Тут г-жа Гур, прикованная к креслу из-за больных ног, с трудом встала. Она не могла пойти даже в церковь, поэтому Гур строго наказал ей непременно отдать последний долг хозяину, когда его понесут мимо их жилища. Так уж полагается! На голове у нее был траурный чепец; она дошла до двери и, когда домовладельца проносили мимо, низко поклонилась ему.
Во время отпевания в церкви святого Роха доктор Жюйера демонстративно не вошел внутрь. Впрочем, там было такое скопление народа, что целая группа мужчин предпочла остаться на паперти. Июньский день выдался чудесный, очень теплый. Курить здесь было неудобно, и мужчины перевели разговор на политику. Из открытых настежь главных дверей доносились порой мощные звуки органа; церковь была затянута черным сукном, в ней мерцало множество свечей.
– Вы слышали, Тьер[25] в будущем году выставляет свою кандидатуру от нашего округа, – объявил Леон Жоссеран со своим обычным глубокомысленным видом.
– Ах, так! – сказал доктор. – Вы-то уж не будете голосовать за него, ведь вы республиканец!
Молодой человек, чьи убеждения становились тем более умеренными, чем шире выводила его в свет г-жа Дамбревиль, сухо ответил:
– А почему бы и нет? Он ярый противник империи.
Завязался горячий спор. Леон говорил о тактике, доктор
Жюйера упрямо отстаивал принципы. По мнению последнего, буржуазия отжила свой век, она является препятствием на пути революции; с тех пор как она у власти, она мешает прогрессу с еще большим упорством и ослеплением, чем это делала в свое время знать.
– Вы боитесь всего, вы бросаетесь в объятия крайней реакции, как только вообразите, что вам грозит опасность!
Тут неожиданно рассердился Кампардон:
– Я, сударь, был таким же якобинцем и безбожником, как и вы! Но, слава богу, рассудок вернулся ко мне… Нет, даже ваш Тьер не по мне. Он – путаник, человек, играющий идеями!
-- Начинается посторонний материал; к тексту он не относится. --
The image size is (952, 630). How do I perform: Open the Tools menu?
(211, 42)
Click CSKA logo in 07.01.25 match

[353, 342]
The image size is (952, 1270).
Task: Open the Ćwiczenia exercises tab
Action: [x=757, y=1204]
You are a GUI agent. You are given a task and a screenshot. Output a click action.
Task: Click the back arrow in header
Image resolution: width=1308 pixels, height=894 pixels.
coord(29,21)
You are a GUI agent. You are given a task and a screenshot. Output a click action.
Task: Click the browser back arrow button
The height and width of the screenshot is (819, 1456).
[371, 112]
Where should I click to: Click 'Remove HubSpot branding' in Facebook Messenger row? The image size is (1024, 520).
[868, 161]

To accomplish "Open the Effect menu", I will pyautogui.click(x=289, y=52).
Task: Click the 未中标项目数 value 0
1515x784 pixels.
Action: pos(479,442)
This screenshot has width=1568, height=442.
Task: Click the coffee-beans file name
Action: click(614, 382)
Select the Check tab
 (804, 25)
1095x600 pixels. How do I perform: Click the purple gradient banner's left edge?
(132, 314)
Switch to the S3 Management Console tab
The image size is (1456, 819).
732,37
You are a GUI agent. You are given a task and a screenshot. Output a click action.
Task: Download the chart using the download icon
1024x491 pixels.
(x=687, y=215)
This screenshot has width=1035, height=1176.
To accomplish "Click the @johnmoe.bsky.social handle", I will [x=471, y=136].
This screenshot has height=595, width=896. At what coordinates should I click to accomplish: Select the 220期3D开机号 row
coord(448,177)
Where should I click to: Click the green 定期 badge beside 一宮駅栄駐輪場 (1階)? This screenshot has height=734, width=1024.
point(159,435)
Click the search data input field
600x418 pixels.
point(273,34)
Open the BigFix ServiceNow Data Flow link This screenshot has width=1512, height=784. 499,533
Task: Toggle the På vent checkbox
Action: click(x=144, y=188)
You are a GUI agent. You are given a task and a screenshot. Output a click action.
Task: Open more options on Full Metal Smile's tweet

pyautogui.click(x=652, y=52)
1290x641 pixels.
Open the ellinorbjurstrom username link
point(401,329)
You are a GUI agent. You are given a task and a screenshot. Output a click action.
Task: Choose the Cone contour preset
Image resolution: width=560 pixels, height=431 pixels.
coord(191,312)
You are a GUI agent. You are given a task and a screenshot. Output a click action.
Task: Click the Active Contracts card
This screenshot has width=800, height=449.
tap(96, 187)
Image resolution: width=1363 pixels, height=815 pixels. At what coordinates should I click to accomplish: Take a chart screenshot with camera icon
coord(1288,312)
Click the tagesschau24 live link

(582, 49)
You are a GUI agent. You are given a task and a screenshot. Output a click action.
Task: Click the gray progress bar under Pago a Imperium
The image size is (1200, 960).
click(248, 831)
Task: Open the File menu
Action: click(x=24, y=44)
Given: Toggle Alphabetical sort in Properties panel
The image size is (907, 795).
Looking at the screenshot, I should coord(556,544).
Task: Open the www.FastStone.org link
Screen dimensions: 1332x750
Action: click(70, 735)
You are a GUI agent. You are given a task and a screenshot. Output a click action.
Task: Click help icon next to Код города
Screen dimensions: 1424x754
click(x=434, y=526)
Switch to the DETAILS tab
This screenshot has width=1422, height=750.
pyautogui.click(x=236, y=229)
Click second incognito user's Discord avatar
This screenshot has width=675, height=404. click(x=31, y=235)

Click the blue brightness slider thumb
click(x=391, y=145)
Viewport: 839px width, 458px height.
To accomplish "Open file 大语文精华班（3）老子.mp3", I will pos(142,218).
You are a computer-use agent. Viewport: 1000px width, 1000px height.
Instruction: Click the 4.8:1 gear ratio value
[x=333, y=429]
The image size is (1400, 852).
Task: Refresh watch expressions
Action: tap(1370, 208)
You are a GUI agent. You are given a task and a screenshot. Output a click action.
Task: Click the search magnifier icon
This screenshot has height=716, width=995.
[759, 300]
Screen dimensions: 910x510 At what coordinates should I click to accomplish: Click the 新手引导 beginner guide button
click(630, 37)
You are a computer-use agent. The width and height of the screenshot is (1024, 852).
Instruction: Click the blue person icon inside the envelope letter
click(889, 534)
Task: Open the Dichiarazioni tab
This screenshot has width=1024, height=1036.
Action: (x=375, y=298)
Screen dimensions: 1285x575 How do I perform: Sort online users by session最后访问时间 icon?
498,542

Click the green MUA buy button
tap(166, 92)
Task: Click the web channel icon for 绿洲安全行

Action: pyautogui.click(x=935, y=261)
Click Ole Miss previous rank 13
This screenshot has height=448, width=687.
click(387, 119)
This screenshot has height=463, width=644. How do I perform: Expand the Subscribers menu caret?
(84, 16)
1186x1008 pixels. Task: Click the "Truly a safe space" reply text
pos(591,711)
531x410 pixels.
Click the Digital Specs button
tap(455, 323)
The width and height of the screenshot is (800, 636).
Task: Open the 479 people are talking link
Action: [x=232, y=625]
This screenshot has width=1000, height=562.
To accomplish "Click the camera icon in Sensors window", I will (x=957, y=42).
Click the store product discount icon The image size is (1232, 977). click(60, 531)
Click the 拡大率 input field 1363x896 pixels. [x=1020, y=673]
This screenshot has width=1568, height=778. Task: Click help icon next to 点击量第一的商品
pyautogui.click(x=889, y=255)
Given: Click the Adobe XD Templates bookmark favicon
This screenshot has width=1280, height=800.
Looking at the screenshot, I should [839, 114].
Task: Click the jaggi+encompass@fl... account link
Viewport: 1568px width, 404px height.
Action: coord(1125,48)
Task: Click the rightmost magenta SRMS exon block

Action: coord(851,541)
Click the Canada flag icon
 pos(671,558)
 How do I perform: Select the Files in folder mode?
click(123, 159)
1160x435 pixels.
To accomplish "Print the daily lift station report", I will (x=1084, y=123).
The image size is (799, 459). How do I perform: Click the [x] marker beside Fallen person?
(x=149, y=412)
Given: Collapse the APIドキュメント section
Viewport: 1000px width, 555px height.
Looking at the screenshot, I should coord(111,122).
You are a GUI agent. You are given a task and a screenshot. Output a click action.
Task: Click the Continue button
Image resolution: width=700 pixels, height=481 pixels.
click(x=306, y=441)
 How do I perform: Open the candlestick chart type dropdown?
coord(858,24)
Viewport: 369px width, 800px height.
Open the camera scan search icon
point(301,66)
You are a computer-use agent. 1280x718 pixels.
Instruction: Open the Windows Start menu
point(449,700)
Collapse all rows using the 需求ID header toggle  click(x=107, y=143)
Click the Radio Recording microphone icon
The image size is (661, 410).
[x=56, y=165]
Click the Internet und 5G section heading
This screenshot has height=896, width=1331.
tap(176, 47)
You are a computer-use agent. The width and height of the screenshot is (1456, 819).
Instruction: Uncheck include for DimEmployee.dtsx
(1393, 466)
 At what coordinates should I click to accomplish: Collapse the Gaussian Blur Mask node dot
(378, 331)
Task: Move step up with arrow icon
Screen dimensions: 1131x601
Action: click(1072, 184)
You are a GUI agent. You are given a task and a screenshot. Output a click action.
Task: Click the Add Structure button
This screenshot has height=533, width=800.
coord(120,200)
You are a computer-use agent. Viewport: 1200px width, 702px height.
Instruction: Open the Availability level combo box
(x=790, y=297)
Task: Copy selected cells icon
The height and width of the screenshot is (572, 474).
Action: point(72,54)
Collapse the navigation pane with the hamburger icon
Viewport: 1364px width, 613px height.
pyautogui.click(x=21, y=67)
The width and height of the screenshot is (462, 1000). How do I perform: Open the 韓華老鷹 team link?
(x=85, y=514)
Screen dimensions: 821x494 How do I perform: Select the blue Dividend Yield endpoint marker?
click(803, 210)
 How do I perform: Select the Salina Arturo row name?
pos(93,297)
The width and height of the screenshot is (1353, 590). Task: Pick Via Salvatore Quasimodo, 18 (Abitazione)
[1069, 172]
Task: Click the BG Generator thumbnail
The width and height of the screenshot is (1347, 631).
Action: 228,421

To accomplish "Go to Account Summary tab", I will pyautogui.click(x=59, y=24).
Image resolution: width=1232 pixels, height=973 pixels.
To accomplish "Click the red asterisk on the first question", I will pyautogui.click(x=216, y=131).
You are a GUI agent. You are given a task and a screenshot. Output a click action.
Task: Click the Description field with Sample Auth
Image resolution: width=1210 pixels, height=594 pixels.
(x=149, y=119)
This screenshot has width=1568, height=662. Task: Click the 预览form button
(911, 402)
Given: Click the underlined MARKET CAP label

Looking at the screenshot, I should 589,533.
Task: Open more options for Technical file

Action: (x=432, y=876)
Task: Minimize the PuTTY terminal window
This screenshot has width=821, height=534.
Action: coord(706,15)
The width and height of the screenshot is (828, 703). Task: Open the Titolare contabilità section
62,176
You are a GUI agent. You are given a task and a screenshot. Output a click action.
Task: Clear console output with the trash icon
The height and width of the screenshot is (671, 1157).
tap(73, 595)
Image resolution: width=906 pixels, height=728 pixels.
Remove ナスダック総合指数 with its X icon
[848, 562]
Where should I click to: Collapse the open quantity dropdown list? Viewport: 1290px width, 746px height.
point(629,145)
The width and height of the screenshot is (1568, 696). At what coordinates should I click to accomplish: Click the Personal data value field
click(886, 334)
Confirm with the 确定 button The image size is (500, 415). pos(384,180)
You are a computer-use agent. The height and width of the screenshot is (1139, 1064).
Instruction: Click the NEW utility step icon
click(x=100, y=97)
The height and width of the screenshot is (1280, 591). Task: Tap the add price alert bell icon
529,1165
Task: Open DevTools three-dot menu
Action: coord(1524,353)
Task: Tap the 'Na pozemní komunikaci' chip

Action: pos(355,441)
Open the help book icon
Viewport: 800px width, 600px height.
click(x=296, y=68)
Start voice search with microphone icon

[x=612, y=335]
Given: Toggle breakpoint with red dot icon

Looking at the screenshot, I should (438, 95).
Однако все присутствовавшие либералы – Жоссеран, Октав и даже Трюбло, которому на все это было наплевать, – заявили, что отдадут свои голоса Тьеру. Официальным кандидатом[26] был владелец крупной шоколадной фабрики, живший на улице Сент-Оноре, – некий Девенк, но они только отпускали шуточки на его счет. Девенка не поддерживало даже духовенство, так как было обеспокоено его связями с Тюильри. Кампардон, окончательно перешедший на сторону церкви, сдержанно отнесся к его имени. А потом, без всякого перехода, воскликнул:
– Знаете что? Пуля, ранившая вашего Гарибальди в ногу, должна была бы пронзить его сердце![27]
И чтобы его больше не видели в обществе этих господ, он вошел в церковь, где высокий голос аббата Модюи отвечал на жалобные сетования хора.
– Теперь он уже совсем прилип к ним, – негромко сказал доктор, пожав плечами. – Вот где надо было бы как следует прогуляться метлой!
Римские дела приводили его в неистовство. Когда Леон напомнил о словах государственного министра, сказавшего в Сенате, что империя вышла из недр революции, но лишь для того, чтобы сдержать ее[28], мужчины вернулись к разговору о предстоящих выборах. Они еще были единодушны в том, что императору необходимо преподать урок, но их уже начинало охватывать беспокойство, имена кандидатов уже разъединяли их, вызывая у них по ночам кошмары: им мерещился красный призрак. А рядом Гур, одетый с корректностью дипломата, слушал их, полный холодного презрения: он-то сам был просто за власть.
Впрочем, отпевание уже шло к концу; громкий скорбный возглас, донесшийся из глубины церкви, заставил их умолкнуть.
– Requiescat in расе![29]
– Amen!
На кладбище Пер-Лашез, когда гроб опускали в могилу, Трюбло, все время державший Октава под руку, увидел, как тот опять обменялся улыбкой с г-жой Жюзер.
– О да, – пробормотал он, – бедная маленькая женщина, такая несчастная… Все, что хотите, только не это!
Октав вздрогнул. Как! И Трюбло тоже! Но тот сделал пренебрежительный жест; нет, не он, один из его приятелей. И вообще все, кого забавляет такое слизывание пенок.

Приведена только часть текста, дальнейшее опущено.